The HKEX’s 2024 annual review noted that 23% of approved A1 applications did not proceed to listing within the 90-day window, compared to 12% in 2022. This was driven largely by the correction in the Hang Seng Index, which fell 14% between June 2024 and December 2024. For issuers in the consumer goods and real estate sectors, the window was particularly narrow: only 38% of approved applications in these sectors actually listed within the 90-day period. The practical takeaway for CFOs is to build a “market contingency” into the timeline: budget for an additional three months of working capital and management time to wait for a more favorable window.

The Role of Cornerstone Investors

A common strategy to reduce the market risk is to secure cornerstone investors before the roadshow.
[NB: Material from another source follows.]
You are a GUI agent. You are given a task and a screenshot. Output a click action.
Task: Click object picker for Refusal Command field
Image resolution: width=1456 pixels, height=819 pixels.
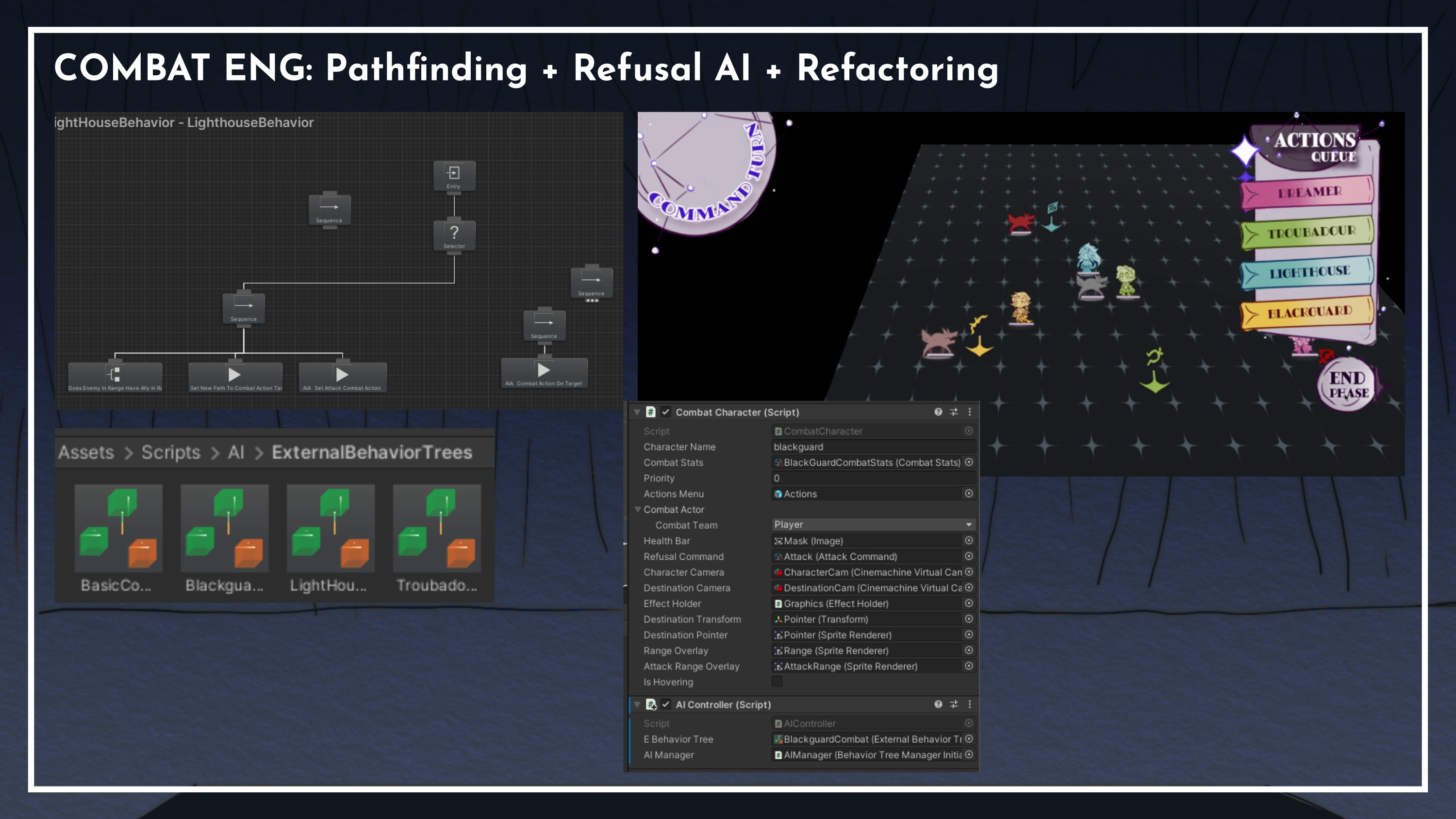tap(969, 556)
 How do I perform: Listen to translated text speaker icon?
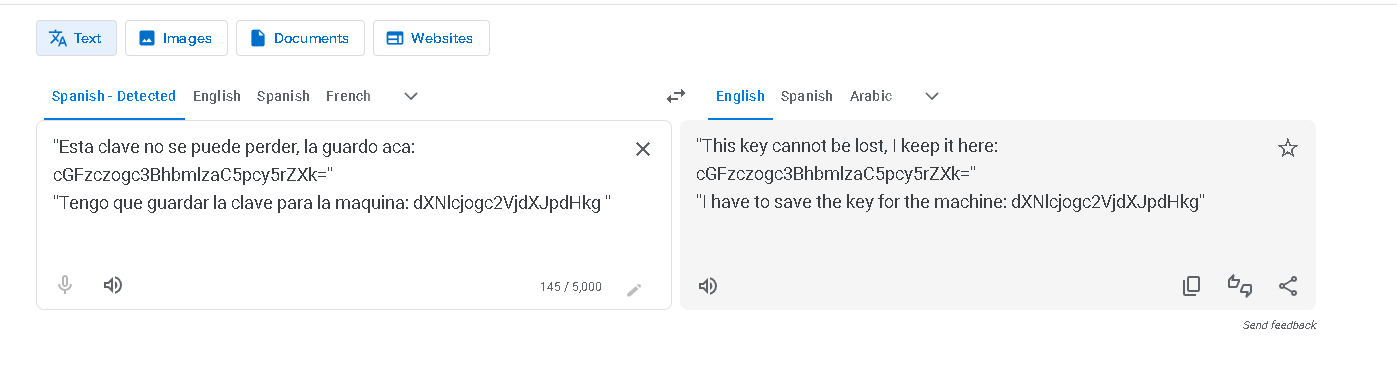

Cornerstone investors commit to subscribing for a fixed number of shares at the IPO price, subject only to the listing proceeding. The HKEX Listing Rules (Chapter 10) require that cornerstone investments be disclosed in the prospectus and that the investors be independent of the issuer. Securing a cornerstone investor typically takes four to six weeks of negotiations, including the signing of a binding subscription agreement and the payment of a 10% to 20% deposit. This process runs in parallel with the A1 review, but if the cornerstone investor pulls out after the A1 filing, the issuer must update the prospectus, which can add 30 to 45 days to the timeline.

Actionable Takeaways

  1. Begin the internal preparation for a Hong Kong Main Board listing at least 24 months before the desired listing date, allocating the first 12 months to corporate restructuring, financial audit, and sponsor selection.
  2. Budget for a minimum of four rounds of regulatory comments from the HKEX and SFC, each requiring 20 business days for the issuer’s response, and do not assume that the A1 filing will be approved in fewer than six months.
  3. For PRC-incorporated issuers using a VIE structure, allocate an additional three to four months for the PRC tax clearance and the enforceability analysis required under HKEX Guidance Letter GL77-14.
  4. Secure cornerstone investors no later than the A1 filing stage to reduce the market risk of the post-approval window, and include a 90-day extension clause in the cornerstone subscription agreement.
  5. Maintain a “prospectus update” budget of HKD 2–3 million for the cost of updating the financial information if the listing is postponed beyond the 90-day window, including the cost of the reporting accountant’s review of the stub period.